WORK TASK A: In the opinion piece on Bennett and West Bank settlements, how many seats does Bennett hold?
WORK TASK B: Reproduce the opinion piece on Bennett and West Bank settlements from "Having lost many" up to and including "citizens will grow.".

PASSAGE FOR REVIEW:
________
Bennett, it is time to freeze West Bank settlements
The millions of Palestinians cannot forever be suppressed, and pressure to make them citizens will grow
The current government cannot pursue peace with the Palestinians because of Naftali Bennett. The prime minister is a right-winger, and his six seats were critical to removing Benjamin Netanyahu. But could Bennett change his mind? Might he be pretending? Can this be finessed? I say maybe on all counts.
Having lost many of his voters by abandoning Netanyahu’s nationalist bloc – for the handsomest reward – Bennett is in the rare situation of having little to lose. Meanwhile, he is in the familiar position of a sophisticated right-winger who is almost certainly too intelligent to not understand the problem with Israel’s entrenchment in the West Bank. This applied in various ways to Tzipi Livni, Ehud Olmert, Ariel Sharon and even Netanyahu (for a brief moment, before he became Voldemort).
The realization is that Israel with the West Bank is barely 60% Jewish, and with Gaza already is majority-Arab, and that’s not good for Zionism. The millions of Palestinians cannot forever be suppressed, and pressure to make them citizens will grow.
To some Israelis this is no problem because God will fix it; there is not much to discuss with them, but Bennett is not this way, despite his microscopic yarmulke.
________
Stored data
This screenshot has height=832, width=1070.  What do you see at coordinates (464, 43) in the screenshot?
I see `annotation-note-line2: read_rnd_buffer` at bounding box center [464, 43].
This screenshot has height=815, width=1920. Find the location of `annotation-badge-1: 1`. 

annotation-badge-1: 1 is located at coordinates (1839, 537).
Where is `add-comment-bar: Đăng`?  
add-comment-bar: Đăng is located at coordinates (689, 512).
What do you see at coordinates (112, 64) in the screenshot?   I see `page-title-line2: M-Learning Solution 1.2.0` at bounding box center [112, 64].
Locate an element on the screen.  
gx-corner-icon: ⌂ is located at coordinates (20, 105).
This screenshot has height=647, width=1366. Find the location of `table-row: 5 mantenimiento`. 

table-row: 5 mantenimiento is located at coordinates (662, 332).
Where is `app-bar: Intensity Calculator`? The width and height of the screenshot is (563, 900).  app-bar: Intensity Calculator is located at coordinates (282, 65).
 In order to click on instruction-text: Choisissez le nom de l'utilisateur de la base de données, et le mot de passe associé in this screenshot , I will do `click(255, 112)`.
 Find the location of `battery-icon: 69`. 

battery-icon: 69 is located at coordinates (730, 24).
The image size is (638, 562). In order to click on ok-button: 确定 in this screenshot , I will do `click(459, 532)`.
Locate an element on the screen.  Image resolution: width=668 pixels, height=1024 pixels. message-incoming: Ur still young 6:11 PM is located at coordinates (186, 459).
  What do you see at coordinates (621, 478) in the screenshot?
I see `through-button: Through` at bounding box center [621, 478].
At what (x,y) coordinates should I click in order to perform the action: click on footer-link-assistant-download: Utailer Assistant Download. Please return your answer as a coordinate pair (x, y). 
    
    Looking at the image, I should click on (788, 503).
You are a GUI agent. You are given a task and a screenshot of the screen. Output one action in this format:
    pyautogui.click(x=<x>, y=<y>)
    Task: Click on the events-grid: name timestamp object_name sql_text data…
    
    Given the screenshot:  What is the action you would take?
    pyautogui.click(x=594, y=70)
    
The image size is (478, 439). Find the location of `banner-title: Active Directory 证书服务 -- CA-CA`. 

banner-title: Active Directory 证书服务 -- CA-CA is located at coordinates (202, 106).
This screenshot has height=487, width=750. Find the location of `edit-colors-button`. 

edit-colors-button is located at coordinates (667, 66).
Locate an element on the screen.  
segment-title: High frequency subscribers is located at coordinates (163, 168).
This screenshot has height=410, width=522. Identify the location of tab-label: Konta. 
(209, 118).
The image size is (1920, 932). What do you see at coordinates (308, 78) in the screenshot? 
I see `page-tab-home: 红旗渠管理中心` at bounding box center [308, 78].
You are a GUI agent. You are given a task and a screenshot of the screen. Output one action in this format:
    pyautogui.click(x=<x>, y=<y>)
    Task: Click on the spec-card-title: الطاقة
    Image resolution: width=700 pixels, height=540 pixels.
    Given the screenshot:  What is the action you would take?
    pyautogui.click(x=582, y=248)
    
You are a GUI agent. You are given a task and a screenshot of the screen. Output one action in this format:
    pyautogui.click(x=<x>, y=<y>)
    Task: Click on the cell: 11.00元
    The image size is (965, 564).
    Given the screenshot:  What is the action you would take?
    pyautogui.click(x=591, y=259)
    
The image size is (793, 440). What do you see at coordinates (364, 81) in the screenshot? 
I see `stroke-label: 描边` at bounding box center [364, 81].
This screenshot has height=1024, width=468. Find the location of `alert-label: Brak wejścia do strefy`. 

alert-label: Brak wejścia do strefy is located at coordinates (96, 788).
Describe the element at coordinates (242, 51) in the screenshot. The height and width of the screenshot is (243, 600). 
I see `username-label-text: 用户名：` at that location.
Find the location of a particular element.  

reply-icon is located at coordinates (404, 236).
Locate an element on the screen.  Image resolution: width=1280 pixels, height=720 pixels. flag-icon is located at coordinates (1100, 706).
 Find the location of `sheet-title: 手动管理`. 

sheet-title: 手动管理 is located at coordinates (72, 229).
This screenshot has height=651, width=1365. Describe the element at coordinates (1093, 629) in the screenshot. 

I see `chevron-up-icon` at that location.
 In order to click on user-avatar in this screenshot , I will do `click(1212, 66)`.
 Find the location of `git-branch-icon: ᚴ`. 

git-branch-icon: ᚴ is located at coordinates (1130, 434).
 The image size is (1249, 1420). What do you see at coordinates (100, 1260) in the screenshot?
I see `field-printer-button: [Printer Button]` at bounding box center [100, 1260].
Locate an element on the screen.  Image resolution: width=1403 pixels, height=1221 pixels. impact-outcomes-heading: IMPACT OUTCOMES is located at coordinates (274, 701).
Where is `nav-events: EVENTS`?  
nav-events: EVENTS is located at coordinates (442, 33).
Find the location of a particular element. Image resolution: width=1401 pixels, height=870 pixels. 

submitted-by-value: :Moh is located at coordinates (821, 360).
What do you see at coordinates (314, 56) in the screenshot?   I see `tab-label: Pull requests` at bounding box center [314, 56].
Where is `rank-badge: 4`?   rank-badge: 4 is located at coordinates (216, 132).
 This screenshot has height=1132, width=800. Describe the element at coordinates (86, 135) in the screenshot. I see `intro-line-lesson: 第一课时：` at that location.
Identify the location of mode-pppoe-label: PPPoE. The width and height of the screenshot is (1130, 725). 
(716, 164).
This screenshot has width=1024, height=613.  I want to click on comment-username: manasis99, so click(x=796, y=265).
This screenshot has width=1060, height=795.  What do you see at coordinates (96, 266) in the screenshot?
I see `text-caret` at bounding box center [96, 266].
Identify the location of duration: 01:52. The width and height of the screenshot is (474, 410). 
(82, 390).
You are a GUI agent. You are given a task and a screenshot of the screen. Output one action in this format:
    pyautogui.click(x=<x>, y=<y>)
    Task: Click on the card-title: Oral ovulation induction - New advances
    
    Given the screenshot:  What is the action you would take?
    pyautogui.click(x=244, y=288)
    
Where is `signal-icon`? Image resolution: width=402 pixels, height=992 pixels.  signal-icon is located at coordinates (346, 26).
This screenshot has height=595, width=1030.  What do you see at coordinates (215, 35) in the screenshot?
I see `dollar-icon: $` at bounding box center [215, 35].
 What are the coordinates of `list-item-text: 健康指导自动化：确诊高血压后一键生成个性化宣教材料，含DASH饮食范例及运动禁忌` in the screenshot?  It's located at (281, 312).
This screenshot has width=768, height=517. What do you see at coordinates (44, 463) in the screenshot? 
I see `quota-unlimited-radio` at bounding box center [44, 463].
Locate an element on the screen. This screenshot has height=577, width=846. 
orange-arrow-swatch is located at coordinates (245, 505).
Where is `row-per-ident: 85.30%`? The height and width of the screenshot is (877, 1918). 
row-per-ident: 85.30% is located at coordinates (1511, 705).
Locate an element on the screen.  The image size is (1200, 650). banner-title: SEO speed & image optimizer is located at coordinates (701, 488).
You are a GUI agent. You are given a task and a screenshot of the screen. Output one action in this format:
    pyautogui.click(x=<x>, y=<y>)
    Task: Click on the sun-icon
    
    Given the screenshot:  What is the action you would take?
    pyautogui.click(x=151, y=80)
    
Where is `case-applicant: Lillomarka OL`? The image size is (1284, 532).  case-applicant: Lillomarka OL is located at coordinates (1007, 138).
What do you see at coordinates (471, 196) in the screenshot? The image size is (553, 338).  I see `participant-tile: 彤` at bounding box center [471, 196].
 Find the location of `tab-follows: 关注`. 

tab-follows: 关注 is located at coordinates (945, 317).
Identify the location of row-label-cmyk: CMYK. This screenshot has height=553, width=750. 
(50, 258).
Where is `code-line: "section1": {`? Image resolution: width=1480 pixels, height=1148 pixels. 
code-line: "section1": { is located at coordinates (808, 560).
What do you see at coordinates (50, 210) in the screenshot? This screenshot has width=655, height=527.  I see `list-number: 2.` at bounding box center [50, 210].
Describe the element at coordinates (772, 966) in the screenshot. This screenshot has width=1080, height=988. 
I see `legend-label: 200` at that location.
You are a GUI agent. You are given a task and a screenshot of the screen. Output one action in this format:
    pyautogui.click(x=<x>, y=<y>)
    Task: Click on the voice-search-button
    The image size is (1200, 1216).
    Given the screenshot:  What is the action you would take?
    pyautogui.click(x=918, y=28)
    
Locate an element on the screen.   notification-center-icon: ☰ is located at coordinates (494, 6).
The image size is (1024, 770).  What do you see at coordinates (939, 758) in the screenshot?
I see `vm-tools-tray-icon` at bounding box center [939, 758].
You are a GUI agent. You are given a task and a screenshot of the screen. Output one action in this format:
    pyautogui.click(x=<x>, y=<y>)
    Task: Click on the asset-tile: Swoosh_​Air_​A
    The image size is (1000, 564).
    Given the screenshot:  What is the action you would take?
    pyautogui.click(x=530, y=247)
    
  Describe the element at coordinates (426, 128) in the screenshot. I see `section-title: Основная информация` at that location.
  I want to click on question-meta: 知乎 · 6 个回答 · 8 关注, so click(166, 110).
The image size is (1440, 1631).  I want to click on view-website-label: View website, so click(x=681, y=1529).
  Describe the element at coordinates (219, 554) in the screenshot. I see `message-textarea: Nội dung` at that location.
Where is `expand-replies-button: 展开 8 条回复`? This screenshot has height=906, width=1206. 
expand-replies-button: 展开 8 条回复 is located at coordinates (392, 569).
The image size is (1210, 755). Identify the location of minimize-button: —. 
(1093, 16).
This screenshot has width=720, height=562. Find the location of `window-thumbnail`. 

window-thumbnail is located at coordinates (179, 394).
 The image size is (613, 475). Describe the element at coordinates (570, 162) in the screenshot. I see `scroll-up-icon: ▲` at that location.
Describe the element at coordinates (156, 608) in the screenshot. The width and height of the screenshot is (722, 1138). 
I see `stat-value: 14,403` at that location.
________
TASK RESULT A: Six seats.

TASK RESULT B:
Having lost many of his voters by abandoning Netanyahu’s nationalist bloc – for the handsomest reward – Bennett is in the rare situation of having little to lose. Meanwhile, he is in the familiar position of a sophisticated right-winger who is almost certainly too intelligent to not understand the problem with Israel’s entrenchment in the West Bank. This applied in various ways to Tzipi Livni, Ehud Olmert, Ariel Sharon and even Netanyahu (for a brief moment, before he became Voldemort).
The realization is that Israel with the West Bank is barely 60% Jewish, and with Gaza already is majority-Arab, and that’s not good for Zionism. The millions of Palestinians cannot forever be suppressed, and pressure to make them citizens will grow.